Carcanet online book launch: Lanyard by Peter Sansom
Sarah-Clare Conlon, Literature EditorJoin Peter Sansom as he launches his new poetry collection Lanyard, and talks about it with fellow Carcanet poet Ian Pople, himself launching a book with the press on 29 June.
Described as “warm, witty and moving”, this new collection brings together some of Peter Sansom’s lifelong concerns: family, for example, working-class life, art and books.

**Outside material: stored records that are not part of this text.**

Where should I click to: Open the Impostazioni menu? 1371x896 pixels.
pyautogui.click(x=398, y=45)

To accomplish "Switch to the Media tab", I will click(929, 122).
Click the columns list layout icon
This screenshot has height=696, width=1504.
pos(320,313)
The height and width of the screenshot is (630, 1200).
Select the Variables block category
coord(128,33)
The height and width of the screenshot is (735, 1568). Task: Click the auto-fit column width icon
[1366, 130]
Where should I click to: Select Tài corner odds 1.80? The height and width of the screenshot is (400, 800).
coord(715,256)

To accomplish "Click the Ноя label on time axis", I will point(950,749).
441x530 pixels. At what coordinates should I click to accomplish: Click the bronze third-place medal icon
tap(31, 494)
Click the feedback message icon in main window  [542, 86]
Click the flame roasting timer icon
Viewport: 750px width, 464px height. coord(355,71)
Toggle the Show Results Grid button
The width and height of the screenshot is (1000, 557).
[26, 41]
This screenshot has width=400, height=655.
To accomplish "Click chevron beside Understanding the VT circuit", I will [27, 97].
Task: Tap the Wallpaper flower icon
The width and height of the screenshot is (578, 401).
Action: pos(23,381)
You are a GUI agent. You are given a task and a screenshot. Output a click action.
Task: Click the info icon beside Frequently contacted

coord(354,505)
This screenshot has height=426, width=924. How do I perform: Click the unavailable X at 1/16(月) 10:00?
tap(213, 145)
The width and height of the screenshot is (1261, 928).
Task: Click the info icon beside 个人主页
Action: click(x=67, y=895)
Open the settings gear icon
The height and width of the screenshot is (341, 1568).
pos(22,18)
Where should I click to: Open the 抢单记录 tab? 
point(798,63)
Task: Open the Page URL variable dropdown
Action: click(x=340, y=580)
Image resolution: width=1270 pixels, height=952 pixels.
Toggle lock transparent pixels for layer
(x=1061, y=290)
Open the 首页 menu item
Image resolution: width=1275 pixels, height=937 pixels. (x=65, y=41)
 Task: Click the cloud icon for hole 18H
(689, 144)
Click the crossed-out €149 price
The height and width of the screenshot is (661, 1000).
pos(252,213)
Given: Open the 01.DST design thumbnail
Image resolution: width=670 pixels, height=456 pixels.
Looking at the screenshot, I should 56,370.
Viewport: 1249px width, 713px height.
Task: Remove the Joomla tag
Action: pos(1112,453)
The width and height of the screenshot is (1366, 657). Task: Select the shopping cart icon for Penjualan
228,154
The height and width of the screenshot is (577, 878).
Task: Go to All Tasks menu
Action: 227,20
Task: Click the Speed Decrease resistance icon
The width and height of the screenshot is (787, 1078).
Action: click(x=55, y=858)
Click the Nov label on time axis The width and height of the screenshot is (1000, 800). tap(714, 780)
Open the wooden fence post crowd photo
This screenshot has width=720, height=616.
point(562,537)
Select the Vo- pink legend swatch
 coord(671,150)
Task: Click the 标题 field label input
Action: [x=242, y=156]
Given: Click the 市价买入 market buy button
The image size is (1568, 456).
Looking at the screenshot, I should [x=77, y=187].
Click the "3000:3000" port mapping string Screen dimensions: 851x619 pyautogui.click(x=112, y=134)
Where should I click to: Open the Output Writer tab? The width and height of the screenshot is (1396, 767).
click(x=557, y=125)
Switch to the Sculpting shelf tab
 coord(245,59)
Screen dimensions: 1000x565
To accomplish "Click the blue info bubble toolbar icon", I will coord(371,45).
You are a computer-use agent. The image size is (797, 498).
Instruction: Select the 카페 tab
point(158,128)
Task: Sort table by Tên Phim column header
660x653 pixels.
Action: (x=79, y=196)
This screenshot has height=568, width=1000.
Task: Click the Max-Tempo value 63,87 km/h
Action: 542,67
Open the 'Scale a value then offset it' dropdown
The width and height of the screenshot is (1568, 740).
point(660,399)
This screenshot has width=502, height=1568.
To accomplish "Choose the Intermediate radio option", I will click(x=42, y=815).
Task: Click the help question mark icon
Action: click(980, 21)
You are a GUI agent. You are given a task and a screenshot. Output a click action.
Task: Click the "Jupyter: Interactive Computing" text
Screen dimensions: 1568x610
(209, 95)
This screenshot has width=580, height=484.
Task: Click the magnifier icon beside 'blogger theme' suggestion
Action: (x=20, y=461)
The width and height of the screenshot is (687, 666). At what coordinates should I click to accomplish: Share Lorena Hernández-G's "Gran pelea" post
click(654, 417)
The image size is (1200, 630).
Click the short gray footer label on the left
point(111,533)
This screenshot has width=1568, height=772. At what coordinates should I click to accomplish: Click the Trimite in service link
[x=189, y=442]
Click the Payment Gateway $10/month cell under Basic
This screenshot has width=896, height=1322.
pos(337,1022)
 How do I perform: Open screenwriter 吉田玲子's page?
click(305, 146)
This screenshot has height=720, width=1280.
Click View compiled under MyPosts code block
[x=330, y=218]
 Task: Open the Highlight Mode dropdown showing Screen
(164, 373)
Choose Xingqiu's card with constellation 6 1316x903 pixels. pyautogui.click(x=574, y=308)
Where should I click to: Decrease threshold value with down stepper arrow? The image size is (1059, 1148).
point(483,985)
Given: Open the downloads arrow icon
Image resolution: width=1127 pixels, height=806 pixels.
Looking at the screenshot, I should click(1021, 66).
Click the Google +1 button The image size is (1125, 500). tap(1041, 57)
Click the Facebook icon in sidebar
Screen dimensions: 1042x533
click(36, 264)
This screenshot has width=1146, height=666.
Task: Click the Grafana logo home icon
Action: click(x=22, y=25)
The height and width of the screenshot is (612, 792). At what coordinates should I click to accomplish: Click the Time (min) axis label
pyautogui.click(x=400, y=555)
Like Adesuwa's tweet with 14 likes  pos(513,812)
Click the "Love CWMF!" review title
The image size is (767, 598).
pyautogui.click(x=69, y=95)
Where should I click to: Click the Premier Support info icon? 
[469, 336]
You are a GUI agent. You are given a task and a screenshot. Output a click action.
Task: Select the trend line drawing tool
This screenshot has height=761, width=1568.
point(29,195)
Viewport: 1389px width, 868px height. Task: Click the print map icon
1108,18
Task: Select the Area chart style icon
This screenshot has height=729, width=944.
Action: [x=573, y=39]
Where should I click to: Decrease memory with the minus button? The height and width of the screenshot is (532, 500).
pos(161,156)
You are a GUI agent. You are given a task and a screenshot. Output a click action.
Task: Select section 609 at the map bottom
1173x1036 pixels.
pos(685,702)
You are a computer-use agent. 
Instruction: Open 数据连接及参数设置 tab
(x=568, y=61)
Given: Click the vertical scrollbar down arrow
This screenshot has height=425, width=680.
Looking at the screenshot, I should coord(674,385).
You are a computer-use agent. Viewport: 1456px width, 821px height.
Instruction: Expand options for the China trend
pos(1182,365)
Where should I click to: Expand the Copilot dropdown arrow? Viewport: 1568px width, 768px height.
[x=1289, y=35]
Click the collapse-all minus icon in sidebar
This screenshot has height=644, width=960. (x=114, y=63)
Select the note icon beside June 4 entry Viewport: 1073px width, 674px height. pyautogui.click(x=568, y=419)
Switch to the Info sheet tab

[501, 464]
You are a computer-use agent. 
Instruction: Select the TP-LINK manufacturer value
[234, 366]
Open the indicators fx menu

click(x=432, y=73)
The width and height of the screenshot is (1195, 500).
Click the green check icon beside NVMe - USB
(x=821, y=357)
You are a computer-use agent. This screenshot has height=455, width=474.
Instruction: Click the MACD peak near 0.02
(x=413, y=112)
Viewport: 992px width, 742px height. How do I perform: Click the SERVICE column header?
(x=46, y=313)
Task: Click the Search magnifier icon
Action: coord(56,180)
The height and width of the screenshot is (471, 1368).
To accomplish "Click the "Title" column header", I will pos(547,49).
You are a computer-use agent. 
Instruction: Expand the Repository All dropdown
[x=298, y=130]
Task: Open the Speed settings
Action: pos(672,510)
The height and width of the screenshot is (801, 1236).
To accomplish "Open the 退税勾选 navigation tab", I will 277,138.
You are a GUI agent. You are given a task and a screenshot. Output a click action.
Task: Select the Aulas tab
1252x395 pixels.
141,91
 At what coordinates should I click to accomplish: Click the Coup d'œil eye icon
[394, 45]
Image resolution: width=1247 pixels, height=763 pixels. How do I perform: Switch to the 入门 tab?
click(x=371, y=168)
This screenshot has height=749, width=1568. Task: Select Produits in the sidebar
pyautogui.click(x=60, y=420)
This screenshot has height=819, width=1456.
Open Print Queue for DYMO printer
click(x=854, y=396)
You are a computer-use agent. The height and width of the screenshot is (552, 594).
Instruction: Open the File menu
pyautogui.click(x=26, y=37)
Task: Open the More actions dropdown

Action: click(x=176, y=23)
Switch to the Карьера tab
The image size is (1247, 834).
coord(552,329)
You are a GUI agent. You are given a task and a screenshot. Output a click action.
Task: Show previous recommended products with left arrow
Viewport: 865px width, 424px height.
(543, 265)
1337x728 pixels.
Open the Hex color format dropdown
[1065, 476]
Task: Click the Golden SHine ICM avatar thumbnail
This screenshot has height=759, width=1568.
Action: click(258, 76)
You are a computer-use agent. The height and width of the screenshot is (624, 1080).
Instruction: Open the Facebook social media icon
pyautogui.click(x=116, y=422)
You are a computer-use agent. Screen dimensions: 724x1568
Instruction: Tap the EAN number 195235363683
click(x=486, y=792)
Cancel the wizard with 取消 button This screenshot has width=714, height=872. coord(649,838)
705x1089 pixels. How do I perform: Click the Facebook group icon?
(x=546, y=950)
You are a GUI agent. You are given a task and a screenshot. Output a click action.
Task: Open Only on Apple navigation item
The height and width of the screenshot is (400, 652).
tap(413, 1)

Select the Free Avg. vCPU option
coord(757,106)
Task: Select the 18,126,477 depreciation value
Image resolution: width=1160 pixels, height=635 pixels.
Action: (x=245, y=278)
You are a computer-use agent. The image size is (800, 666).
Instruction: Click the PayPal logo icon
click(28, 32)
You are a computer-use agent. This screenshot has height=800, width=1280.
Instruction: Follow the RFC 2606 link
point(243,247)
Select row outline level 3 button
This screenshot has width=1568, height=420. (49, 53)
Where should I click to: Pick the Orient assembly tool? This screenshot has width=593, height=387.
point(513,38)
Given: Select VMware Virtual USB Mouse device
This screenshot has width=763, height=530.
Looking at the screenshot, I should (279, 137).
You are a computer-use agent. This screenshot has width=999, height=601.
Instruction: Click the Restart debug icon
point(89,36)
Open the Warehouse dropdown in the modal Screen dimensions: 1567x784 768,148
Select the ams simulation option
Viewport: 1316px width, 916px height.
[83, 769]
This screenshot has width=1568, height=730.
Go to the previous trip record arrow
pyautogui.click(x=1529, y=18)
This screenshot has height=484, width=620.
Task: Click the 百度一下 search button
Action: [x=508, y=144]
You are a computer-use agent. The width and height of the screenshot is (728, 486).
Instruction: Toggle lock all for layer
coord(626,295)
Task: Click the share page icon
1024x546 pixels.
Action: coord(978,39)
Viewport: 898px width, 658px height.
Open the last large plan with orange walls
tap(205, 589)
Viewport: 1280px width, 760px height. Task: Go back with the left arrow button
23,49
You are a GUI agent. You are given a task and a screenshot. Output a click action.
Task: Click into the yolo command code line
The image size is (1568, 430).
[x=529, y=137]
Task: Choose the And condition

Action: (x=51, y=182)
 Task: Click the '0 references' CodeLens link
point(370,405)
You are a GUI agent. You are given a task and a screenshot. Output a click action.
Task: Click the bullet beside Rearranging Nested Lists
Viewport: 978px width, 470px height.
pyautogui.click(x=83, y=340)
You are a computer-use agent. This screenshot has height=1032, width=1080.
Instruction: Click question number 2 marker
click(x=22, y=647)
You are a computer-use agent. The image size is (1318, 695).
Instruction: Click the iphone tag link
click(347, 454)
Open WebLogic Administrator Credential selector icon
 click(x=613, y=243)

Manchester-based Carcanet Press published Peter Sansom’s first book in 1990, and Lanyard is his twelfth Carcanet collection; Careful What you Wish For won him a Cholmondeley Award in 2016. He has also published the handbook Writing Poems (Bloodaxe, 1994; new edition due 2024). The current Poet Laureate Simon Armitage has said of Sansom: ‘…in my view the UK’s most astute and effective tutor, a guiding light through his deft criticism and the example of his own work.’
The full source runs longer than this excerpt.